In Ref. [15], a protocol performance evaluation is performed considering a search and rescue scenario in the simulation configuration. Classic DTN routing protocols are evaluated for the comparison, and the authors conclude that contact opportunities represent useful information.
The authors in Ref. [16] propose an optimization for the Public Unmanned Aerial Vehicles (UAV-P) trajectory for delivery time minimization. UAV-P act as delivery devices, storing the data and delivering them to a base station, making this system a DTN. The work faces the problem by determining the optimal route that connects all the coordinates of the information sources. Our proposal is different, since we do not act on the UAVs’ trajectory; rather, we analyze the planned trajectory to choose the current best delivery UAV.
A delay tolerant application platform deployed on the Public Transportation System is proposed in Ref. [17]. The authors analyze the possibility to provide opportunistic connectivity using a carrier-based approach based on bus routes. Simulation outcome shows good performance in several scenarios, making the proposal a practicable non real-time solution. A related and more detailed work is done in Ref. [18].
Some works focus on routing strategies that merge existing ad-hoc routing protocols with DTN characteristics. It is the case of Ref. [19], which adapts the Ad hoc On Demand Distance Vector (AODV) routing protocol for the DTN architecture. Basically, a new DTN-aware routing protocol is implemented on top of the underlying and unmodified AODV.
The authors of Ref. [20] present the possibility to make the UAVs’ movements dynamic, based on the connectivity level between neighbor nodes. The objective is to change the position of UAVs in a DTN in order to establish the best communication quality in terms of signal-to-noise (SNR) ratio and packet throughput. The optimization algorithm orders the UAVs to move in a specific direction, so that the two metrics are minimized.

4. Protocol Design

Our proposed solution uses two information sources regarding the nodes involved: the current location and the mission planned path under the form of waypoints. The UAVs move along predetermined paths, and follow an a priori known schedule.
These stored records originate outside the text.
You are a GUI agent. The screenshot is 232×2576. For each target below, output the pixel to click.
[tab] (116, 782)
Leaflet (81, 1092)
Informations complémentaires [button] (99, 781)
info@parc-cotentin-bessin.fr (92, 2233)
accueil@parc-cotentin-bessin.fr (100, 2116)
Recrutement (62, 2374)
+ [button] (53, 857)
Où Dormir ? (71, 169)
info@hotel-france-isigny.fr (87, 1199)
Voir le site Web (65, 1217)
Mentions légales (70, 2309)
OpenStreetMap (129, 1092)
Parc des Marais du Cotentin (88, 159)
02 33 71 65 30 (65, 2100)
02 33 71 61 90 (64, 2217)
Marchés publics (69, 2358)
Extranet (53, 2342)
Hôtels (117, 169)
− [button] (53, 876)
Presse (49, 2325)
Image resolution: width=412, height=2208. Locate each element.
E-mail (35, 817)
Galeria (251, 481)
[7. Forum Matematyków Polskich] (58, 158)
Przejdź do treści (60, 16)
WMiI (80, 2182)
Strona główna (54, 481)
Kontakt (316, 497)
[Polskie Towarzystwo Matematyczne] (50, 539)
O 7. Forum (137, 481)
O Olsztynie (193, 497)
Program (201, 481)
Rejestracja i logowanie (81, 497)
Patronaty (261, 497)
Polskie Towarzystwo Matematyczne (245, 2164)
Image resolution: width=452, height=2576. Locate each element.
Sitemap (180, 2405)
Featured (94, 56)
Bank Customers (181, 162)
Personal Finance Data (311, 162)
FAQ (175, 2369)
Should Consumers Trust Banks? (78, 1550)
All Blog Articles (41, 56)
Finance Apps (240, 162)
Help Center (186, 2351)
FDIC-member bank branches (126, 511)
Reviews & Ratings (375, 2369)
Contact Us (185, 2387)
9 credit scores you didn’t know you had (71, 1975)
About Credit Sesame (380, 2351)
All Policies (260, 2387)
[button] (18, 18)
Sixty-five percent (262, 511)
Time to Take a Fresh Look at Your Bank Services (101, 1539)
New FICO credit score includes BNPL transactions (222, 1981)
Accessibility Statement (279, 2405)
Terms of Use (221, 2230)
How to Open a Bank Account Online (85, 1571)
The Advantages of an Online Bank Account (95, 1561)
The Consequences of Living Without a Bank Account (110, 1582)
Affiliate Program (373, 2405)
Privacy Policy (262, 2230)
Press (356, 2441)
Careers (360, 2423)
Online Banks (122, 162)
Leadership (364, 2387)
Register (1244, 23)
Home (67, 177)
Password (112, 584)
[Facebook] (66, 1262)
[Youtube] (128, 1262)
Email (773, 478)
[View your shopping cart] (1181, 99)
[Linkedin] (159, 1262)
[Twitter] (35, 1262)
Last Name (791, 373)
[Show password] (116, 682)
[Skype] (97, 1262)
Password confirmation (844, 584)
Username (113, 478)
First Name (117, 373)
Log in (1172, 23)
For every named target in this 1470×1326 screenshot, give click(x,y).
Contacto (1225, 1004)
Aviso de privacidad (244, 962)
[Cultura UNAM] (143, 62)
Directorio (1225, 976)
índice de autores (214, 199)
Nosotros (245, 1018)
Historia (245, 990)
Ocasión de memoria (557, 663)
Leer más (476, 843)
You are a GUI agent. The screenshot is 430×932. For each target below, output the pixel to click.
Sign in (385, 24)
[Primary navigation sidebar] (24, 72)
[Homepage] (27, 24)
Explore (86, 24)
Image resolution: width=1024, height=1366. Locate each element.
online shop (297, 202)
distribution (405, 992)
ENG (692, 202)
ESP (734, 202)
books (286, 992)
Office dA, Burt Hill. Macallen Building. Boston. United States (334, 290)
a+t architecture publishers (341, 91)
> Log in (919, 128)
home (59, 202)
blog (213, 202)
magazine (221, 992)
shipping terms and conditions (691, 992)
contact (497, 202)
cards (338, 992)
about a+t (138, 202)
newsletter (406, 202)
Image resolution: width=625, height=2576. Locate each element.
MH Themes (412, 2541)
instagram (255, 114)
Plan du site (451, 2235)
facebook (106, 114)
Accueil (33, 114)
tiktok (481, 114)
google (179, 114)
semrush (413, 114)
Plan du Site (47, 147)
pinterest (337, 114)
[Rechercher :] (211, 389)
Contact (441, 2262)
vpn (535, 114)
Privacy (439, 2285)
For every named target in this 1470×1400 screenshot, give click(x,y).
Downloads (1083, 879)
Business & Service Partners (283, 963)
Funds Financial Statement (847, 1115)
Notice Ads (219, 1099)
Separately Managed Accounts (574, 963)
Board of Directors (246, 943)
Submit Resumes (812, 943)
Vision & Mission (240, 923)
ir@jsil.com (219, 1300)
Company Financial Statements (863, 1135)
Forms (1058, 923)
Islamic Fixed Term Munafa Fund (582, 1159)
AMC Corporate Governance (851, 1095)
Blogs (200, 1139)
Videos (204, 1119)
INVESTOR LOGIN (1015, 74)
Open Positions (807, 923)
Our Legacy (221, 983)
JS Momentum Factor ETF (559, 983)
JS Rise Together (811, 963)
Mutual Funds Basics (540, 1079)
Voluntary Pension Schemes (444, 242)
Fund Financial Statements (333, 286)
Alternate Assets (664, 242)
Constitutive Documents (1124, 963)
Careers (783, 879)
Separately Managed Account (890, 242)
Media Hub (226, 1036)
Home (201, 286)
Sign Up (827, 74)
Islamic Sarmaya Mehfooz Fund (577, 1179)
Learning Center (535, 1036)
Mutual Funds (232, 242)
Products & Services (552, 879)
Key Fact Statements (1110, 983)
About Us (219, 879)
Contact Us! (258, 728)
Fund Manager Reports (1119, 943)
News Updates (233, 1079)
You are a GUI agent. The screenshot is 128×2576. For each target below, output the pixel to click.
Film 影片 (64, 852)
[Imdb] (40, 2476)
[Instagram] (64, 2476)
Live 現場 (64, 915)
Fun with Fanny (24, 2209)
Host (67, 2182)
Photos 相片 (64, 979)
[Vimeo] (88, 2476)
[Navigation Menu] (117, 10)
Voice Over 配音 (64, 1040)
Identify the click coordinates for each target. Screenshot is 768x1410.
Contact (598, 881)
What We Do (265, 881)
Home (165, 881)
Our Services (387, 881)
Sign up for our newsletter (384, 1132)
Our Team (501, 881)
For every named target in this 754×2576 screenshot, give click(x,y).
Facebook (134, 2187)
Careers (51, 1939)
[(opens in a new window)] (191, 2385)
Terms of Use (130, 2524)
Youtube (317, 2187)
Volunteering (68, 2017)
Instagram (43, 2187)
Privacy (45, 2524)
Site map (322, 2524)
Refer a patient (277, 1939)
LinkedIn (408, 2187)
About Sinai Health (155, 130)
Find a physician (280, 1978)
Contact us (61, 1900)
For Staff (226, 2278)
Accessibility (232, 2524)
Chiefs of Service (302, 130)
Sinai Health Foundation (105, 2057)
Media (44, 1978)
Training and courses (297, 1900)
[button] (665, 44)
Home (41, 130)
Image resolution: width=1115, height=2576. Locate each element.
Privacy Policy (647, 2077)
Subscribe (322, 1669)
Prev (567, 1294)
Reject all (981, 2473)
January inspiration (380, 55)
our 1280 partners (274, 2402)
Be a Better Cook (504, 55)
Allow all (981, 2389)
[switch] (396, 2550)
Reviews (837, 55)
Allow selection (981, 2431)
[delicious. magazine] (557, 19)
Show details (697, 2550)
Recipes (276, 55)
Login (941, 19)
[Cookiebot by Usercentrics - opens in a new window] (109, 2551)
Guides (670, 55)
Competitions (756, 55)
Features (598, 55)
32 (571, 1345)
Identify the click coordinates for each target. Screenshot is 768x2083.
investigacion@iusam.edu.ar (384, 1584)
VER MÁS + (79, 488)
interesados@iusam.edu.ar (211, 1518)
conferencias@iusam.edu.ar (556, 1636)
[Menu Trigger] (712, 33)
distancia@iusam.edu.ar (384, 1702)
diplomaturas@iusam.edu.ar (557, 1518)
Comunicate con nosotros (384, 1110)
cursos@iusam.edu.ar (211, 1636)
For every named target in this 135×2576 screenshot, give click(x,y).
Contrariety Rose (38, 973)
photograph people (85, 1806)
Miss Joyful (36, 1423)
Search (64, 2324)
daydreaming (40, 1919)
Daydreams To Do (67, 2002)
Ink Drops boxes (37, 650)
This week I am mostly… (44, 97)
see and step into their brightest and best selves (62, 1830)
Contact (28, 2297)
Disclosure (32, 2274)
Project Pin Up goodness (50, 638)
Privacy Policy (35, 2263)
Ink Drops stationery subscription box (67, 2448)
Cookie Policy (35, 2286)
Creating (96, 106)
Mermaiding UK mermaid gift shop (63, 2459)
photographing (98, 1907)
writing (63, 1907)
This information is used by the protocol to predict the future locations of each relaying node and the time it will reach the locations (time of arrival or time of intercept), in order to transmit any message destined to a certain recipient crossing the path of the relay node. It is hence clear that a node waits for specific selected contacts and transmits the packet only to those. This aspect makes our proposal a partial replication-based strategy, like the Spray and Wait protocol. For this reason, we name our protocol Geographic Spray and Wait (GeoSaW).

4.1. Neighbor Discovery

When position-based routing protocols are considered, the general way for a node to announce its presence to the neighborhood is by periodical beacon broadcasting. Each node locally transmits in broadcast a short hello message (beacon) in order to announce its presence and position. Each node, upon receiving a beacon, stores the information of the neighbor node in a neighbor table. If a node does not receive any beacon from its neighbors within a certain time interval, the corresponding node is considered to have left the transmission range, or to be unreachable for some reason, and is deleted from the neighbor table. In Ref. [21], the authors analyze the impact of diverse beacon settings (beacon timing, node density, node speed, etc.) on the routing performance.
In our solution, in addition to the node’s position, the future path of the node should be communicated. Typically, this information is expressed under the form of a list of coordinates, which represent the waypoints. Hence, at every connection between two UAVs, they exchange their future path in order to process a possible bundle forwarding.
Differently from classic position-based routing protocols, our DTN routing protocol (and more generally, almost all the DTN routing protocols) is just partially affected by the beaconing, because of their intrinsic characteristic. Classic position-based routing protocols need the correct neighborhood information almost every time, since they totally rely on the current position of the nodes to make the forwarding decision; in this case, inaccurate and outdated neighbor information could significantly affect the correct next-hop decision process. On the other hand, our DTN routing protocol mostly relies on the future path of nodes, which does not change over time; once the first beacon is arrived, subsequent beacons are not relevant for the routing process. Hence, we should pay attention to the beacon timing regarding only the first beacon.
In this work, we do not analyze this aspect, but we intend to explore the beaconing in the future, when moving from The One simulator to Network Simulator 3, which reproduces more realistically the communication and protocol aspects of the network.

4.2. General Description

The forwarding decision on a node is taken if (a) a new message is available at the node or if (b) a new contact with another node takes place. In these cases, the node that owns the message analyzes the future movement path of the considered contact to check if it will crosses the position of the destination. If so, the node transmits the message to that contact node, otherwise, it does nothing. In the following, we detail the two specific cases, and illustrate the forwarding mechanism. For the sake of clarity we provide some notation:
  • The current node that is processing the forwarding decision of a message is denoted by c;
  • The considered message is denoted by m;
  • The destination of m is denoted by d m
  • The contact that sent m to c is denoted by p;
  • The contact that c is currently checking is denoted by u.
(a) m is available at c . When a new message m is present in c, it means that either m is created from c or m is arrived at c from a neighbor node p. c starts by checking all its current neighbor nodes to find any carrier u that will reach d m . If m is created by c, an initial counter field called Time To Arrival (TTA) is set to infinite and stored in m. TTA will be used as the minimum known time m will take to reach d m being carried by the current node, in this case c.
(b) a new contact u is available to c . In this case, c checks all the messages in its own buffer to find any message m for which u could reach d m . Differently from the previous case, only this new contact u is checked, since the other current contacts have been already processed.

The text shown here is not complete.